Low interest rates are especially beneficial for technology stocks whose rich valuations are based on high expectations for their future earnings. Technology companies were dominant in the second quarter, with China-based ride-hailing company Didi raising more than $4.4 billion. Mobile gaming company AppLovin raised $2 billion when it went public in April. The tech sector accounted for more than half of the quarter's billion-dollar IPOs.
The average return for investors on IPOs reached 33.4% and 73.8% during the third and fourth quarters of 2020, respectively. That stimulated demand from investors and interest from companies to go public during the first half of 2021.
“Returns are the fuel that drive the IPO issuance engine,” said Kathleen Smith, founding principal at Renaissance Capital.
“It’s really hard to tell what will happen with these markets, but if investors aren’t making returns they demand better pricing,” Smith said. “We’re seeing a little bit of pricing sensitivity.”
Special-purpose acquisition companies, or SPACs, are being hit hardest by investors' new-found sensitivity over pricing. SPACs go public with the intent of buying a private company, in effect making the purchased company a publicly-traded company without having to go through the IPO process itself.
Only 63 SPACs went public last quarter, raising about $12.2 billion, down from the 298 who raised $87 billion in the first quarter.

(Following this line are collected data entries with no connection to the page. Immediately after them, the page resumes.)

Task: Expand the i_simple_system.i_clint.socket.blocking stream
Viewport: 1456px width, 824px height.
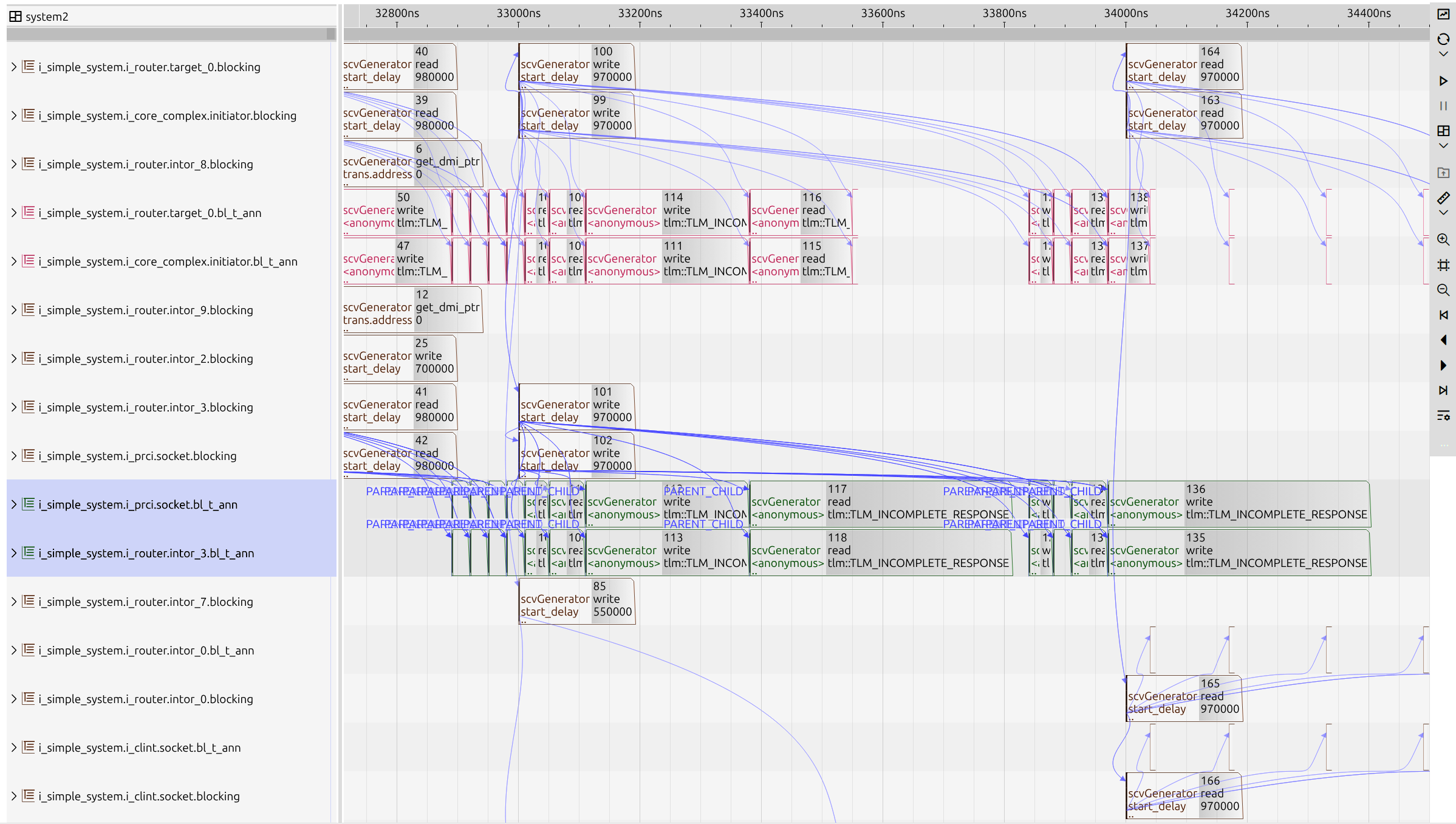Action: (13, 796)
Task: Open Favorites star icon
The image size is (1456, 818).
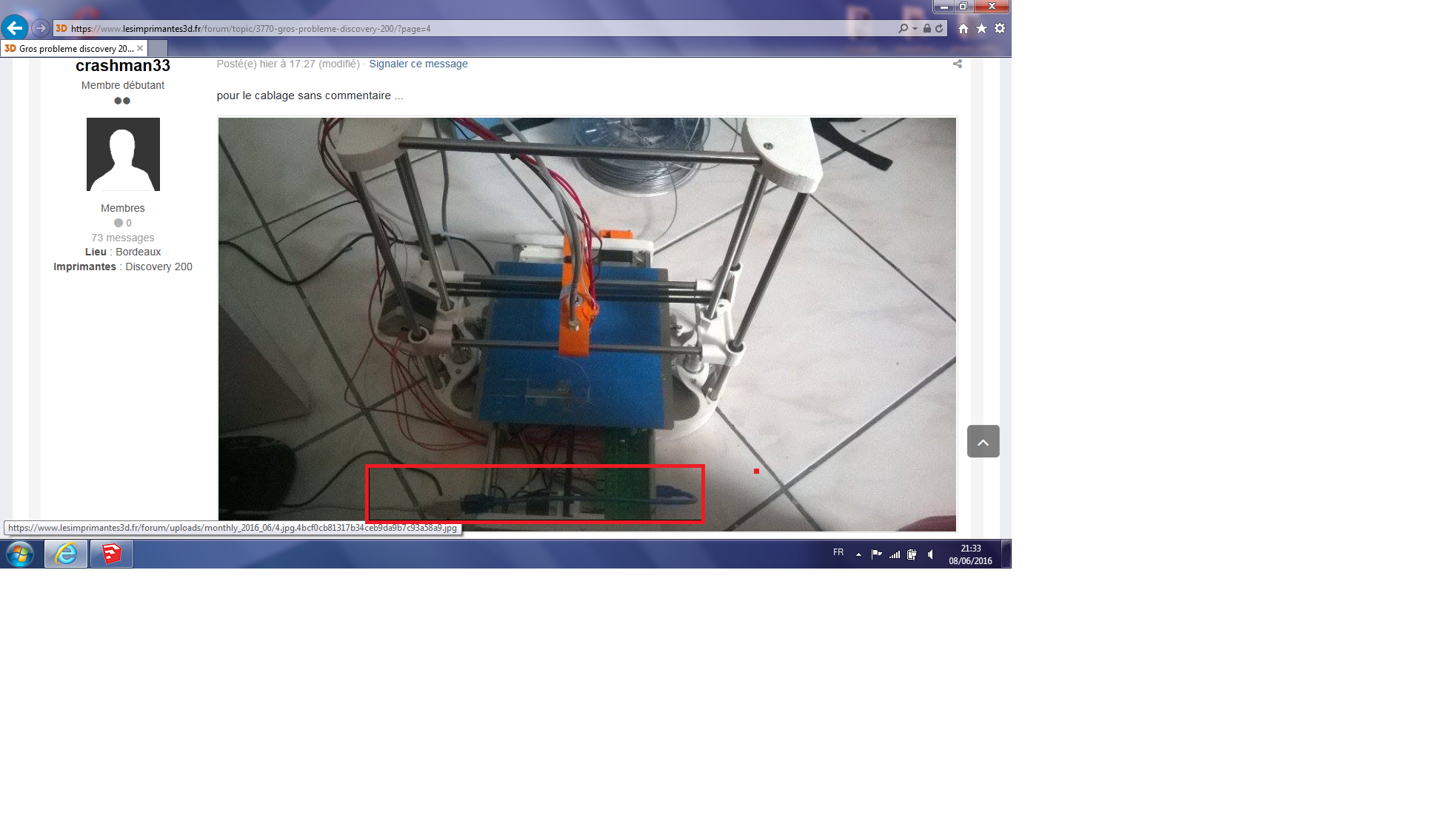Action: 981,28
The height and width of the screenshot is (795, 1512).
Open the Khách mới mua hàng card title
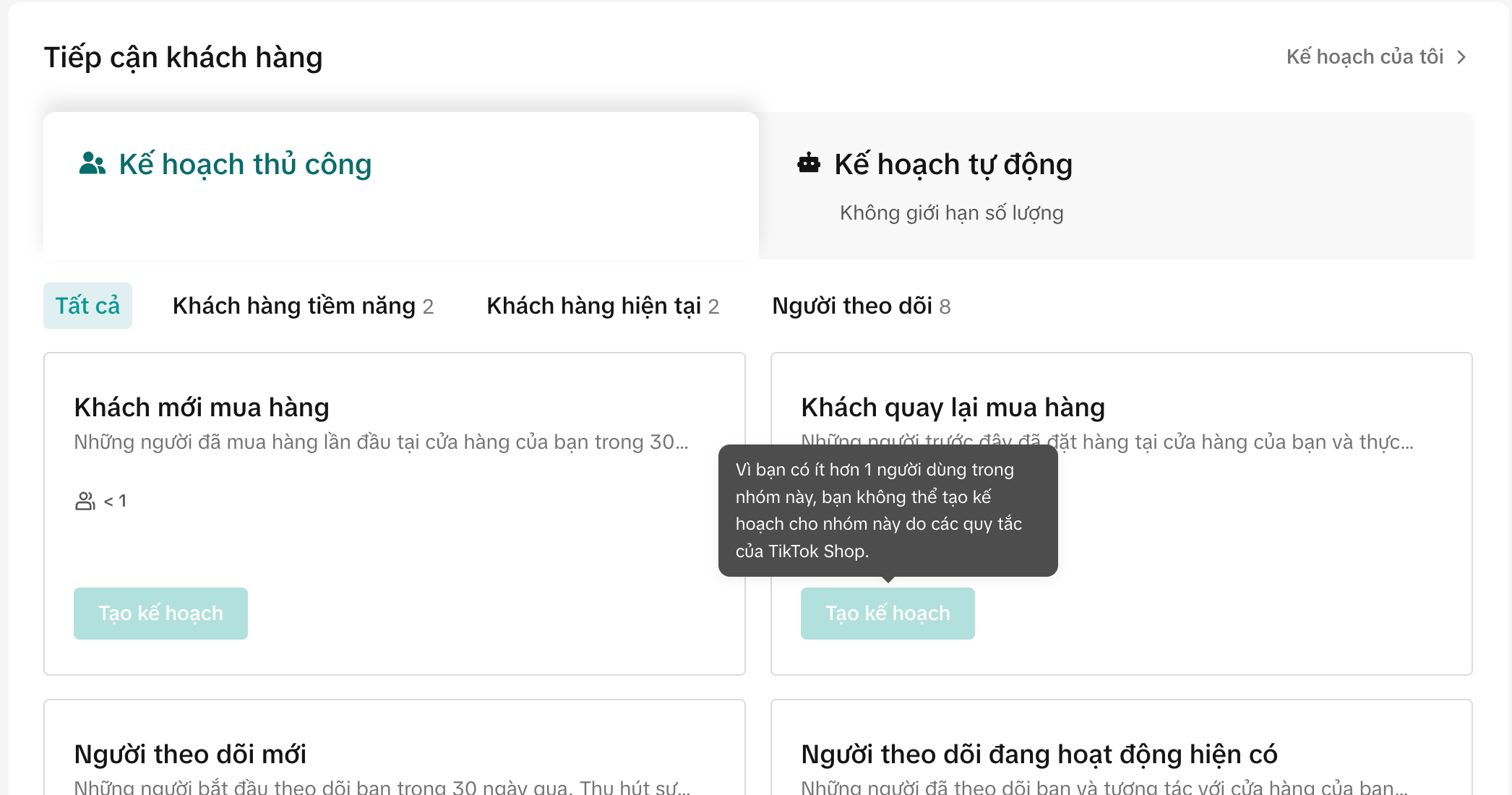pyautogui.click(x=202, y=408)
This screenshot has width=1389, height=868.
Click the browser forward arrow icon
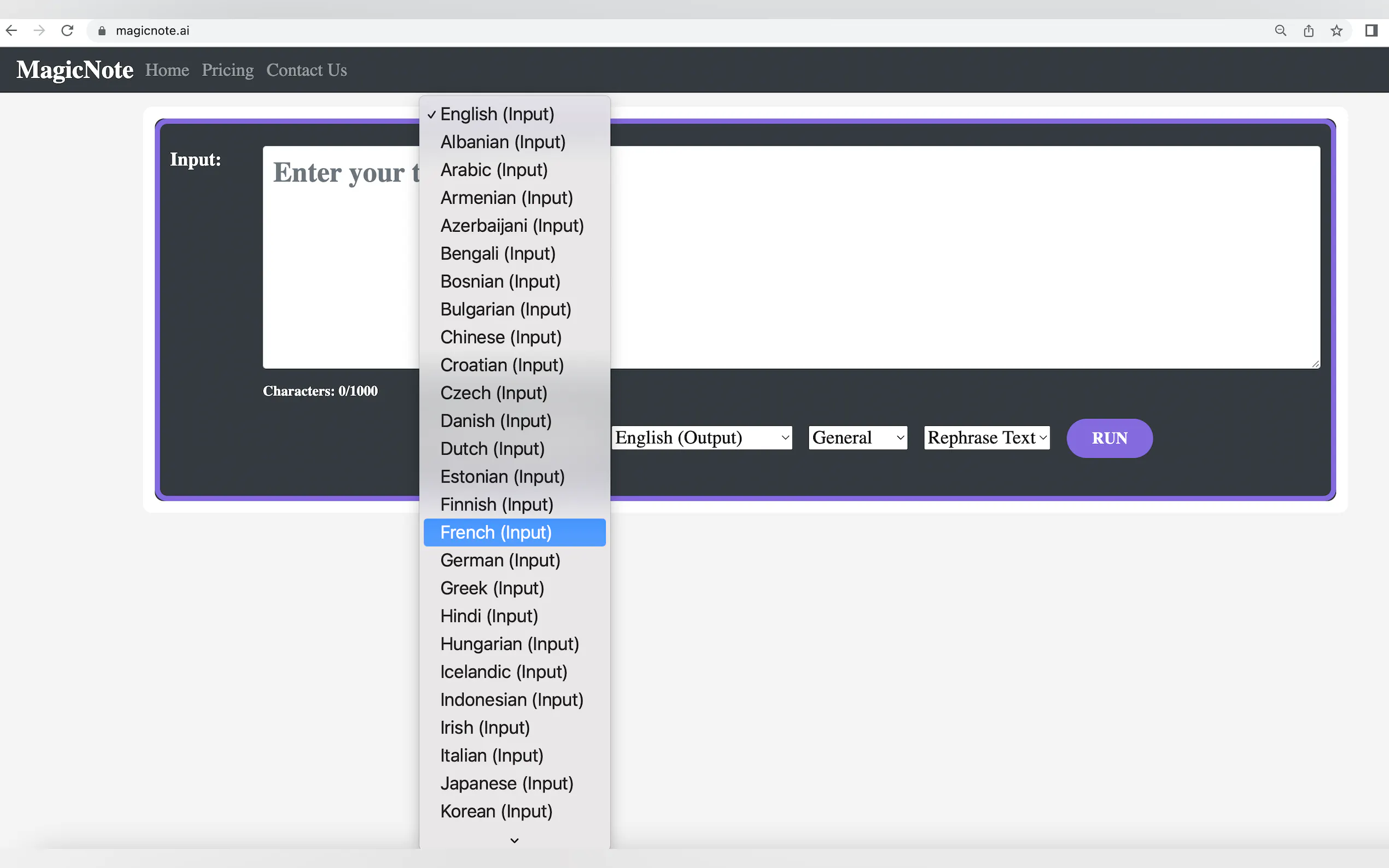coord(39,31)
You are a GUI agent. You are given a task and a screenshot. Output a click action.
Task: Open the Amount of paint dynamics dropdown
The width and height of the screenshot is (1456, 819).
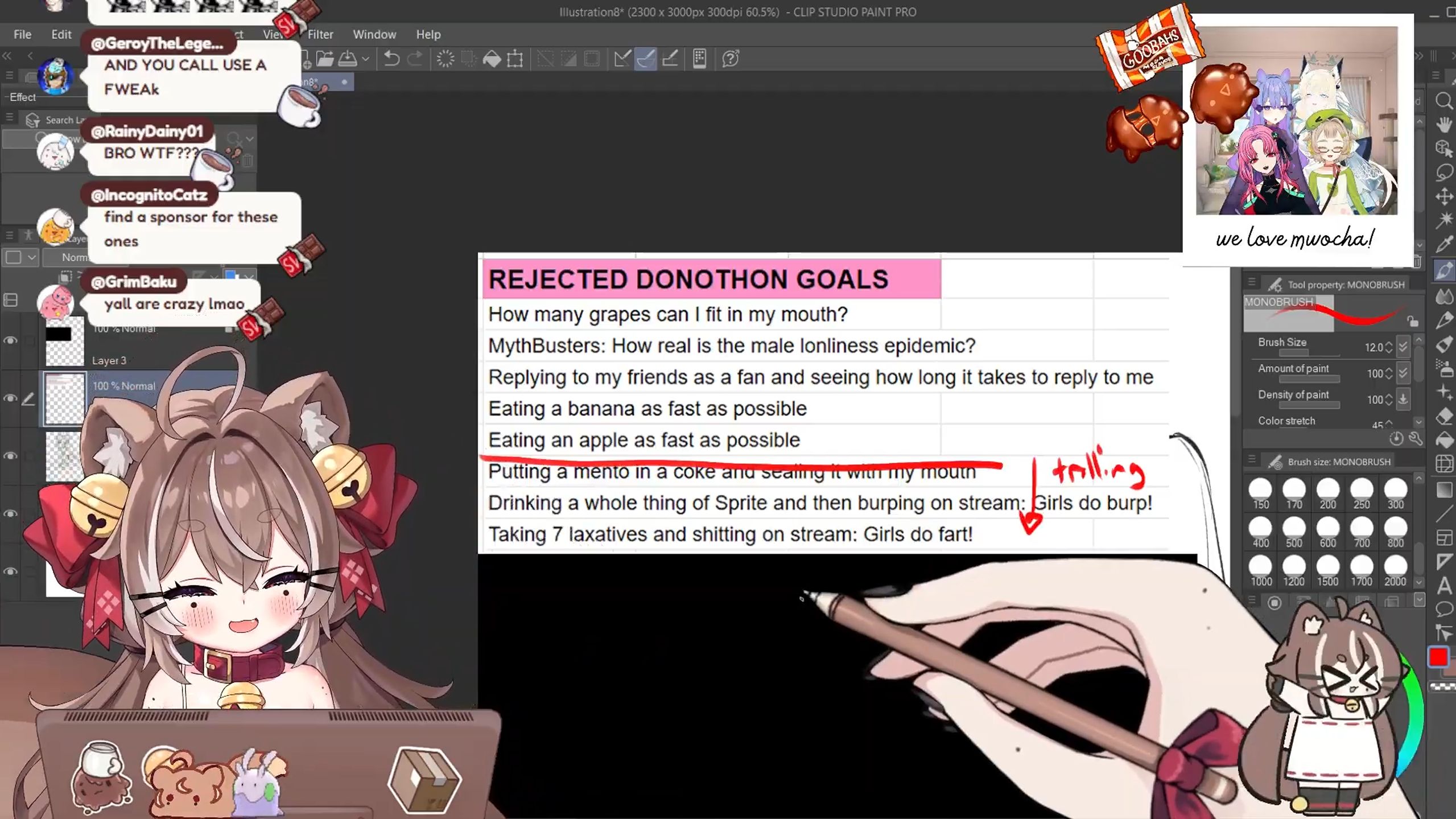point(1404,373)
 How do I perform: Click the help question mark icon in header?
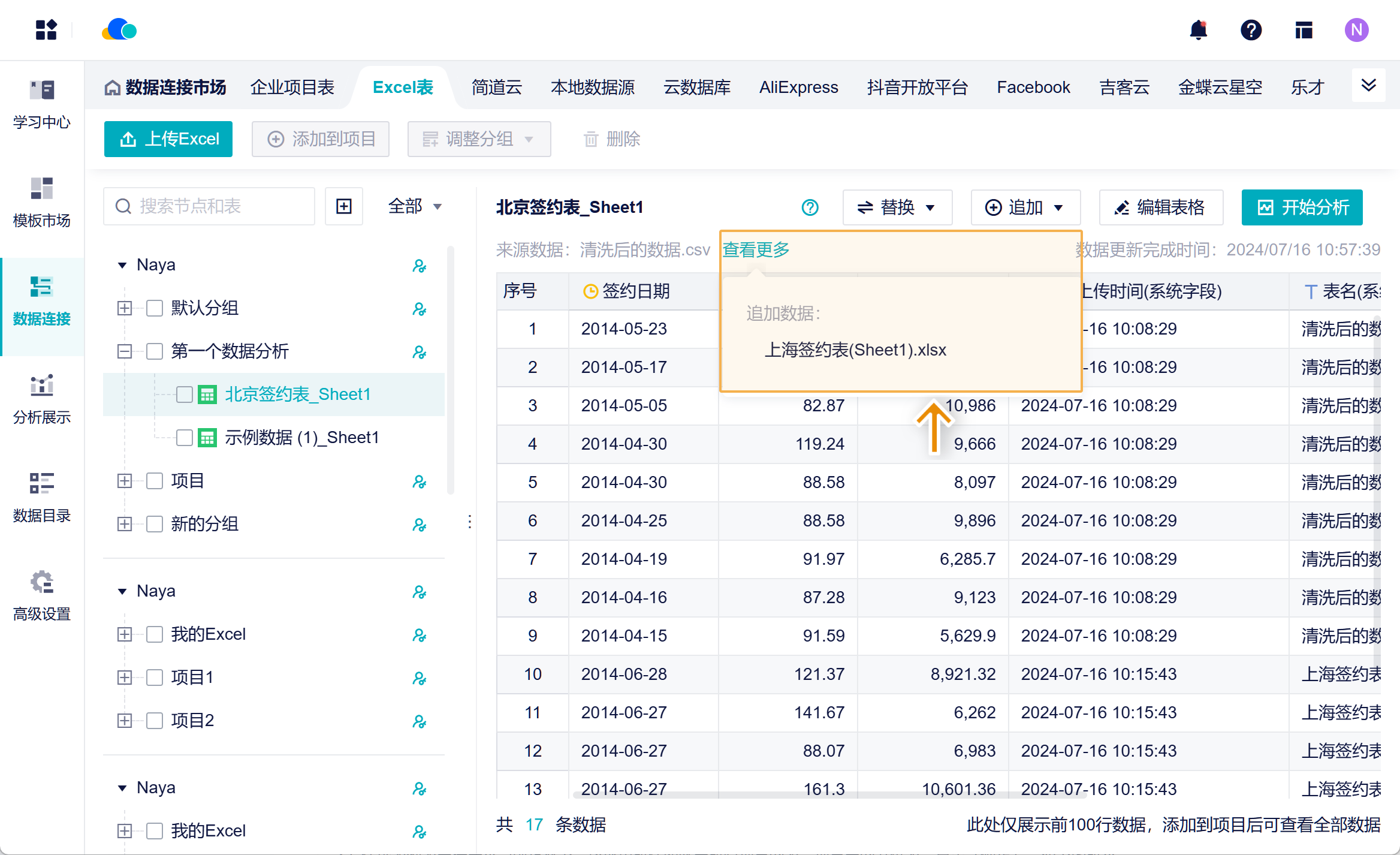pos(1251,30)
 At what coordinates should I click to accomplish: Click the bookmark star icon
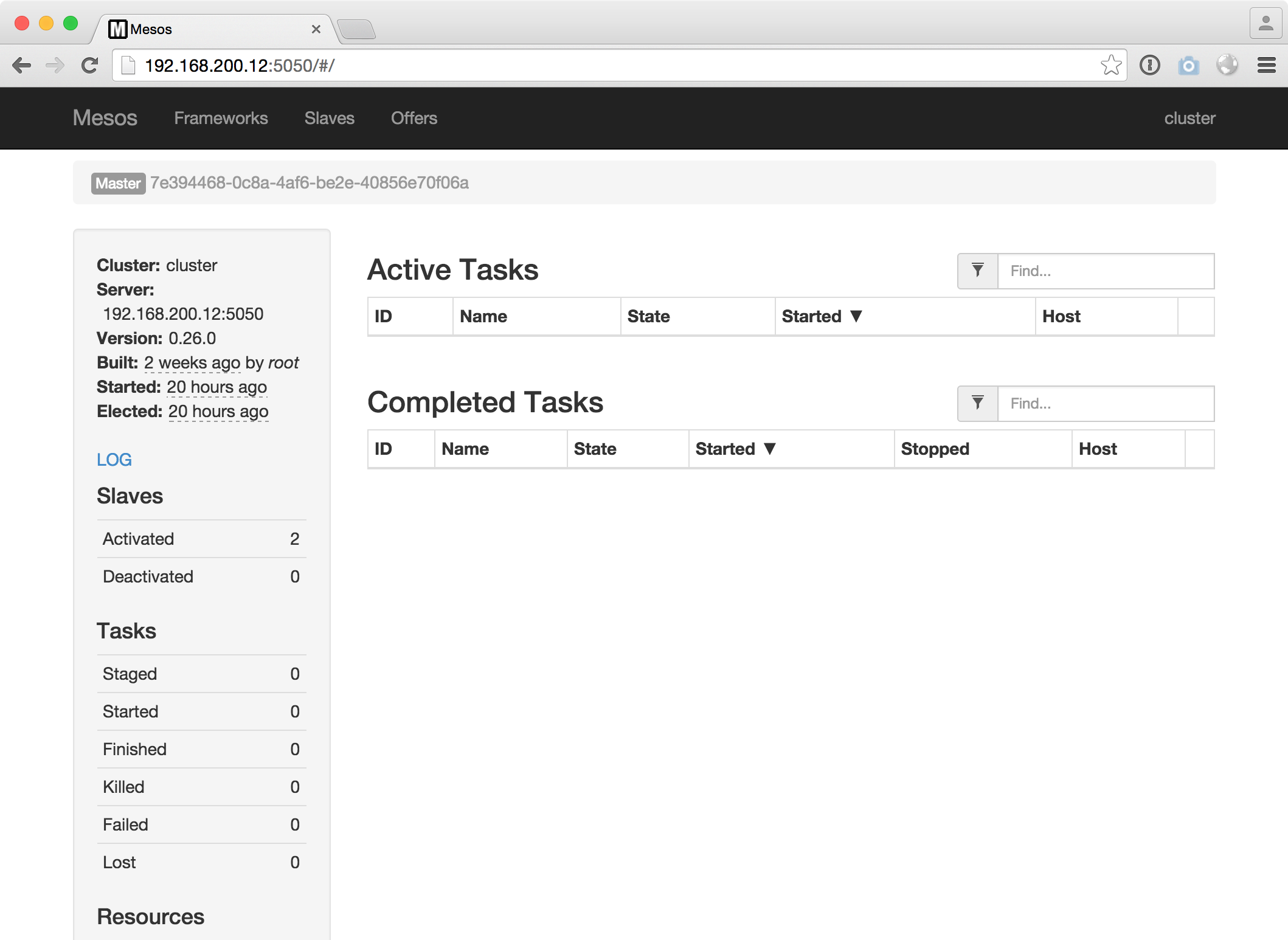pos(1110,65)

Even with investors a bit more cautious about pricing, the IPO market is expected to remain strong through the year, though the pace will likely moderate because of a more volatile market, Smith said.
Thursday's listing of online brokerage Robinhood is being closely watched as a gauge of further investor appetite for IPOs. It could raise about $2.3 billion. The company found itself embroiled in this year’s meme stock phenomenon, when retail investors used the platform to drive up share values for seemingly weak companies, like GameStop.